(Stored items)
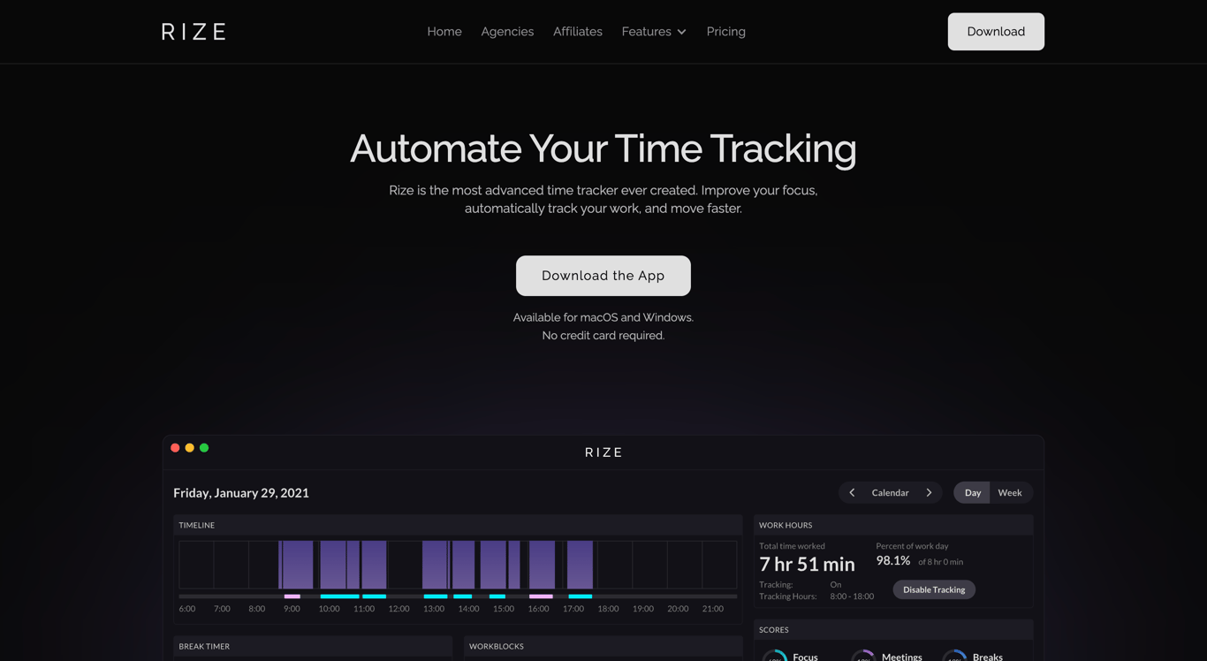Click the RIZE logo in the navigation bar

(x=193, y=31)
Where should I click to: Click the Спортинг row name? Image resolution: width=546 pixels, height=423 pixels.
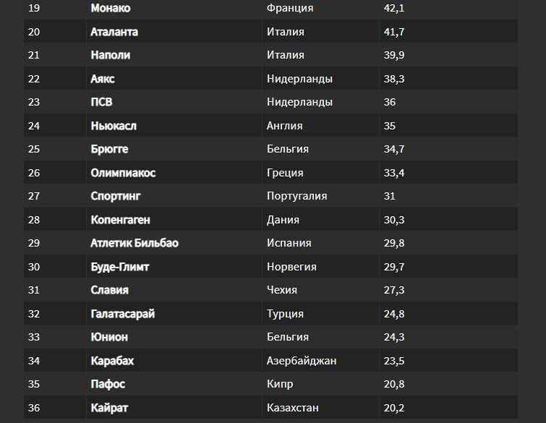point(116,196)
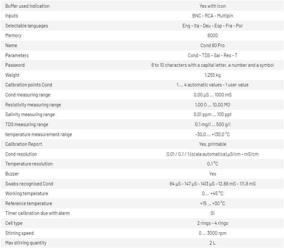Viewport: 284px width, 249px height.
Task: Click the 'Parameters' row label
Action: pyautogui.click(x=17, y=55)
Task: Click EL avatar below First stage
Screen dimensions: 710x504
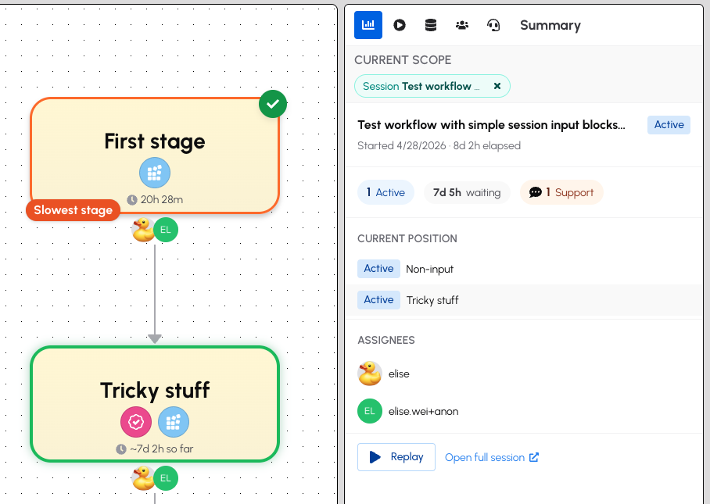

WORK ORDER:
Leave out the pictures, and please output only the lines from the line that contains "Where should I" through the end of the data, both ends included.

WRITTEN ANSWER:
Where should I click to: Click the Спортинг row name? Image resolution: width=546 pixels, height=423 pixels.
point(116,196)
Viewport: 284px width, 249px height.
Task: Click the 'Parameters' row label
Action: pyautogui.click(x=17, y=55)
Task: Click EL avatar below First stage
Screen dimensions: 710x504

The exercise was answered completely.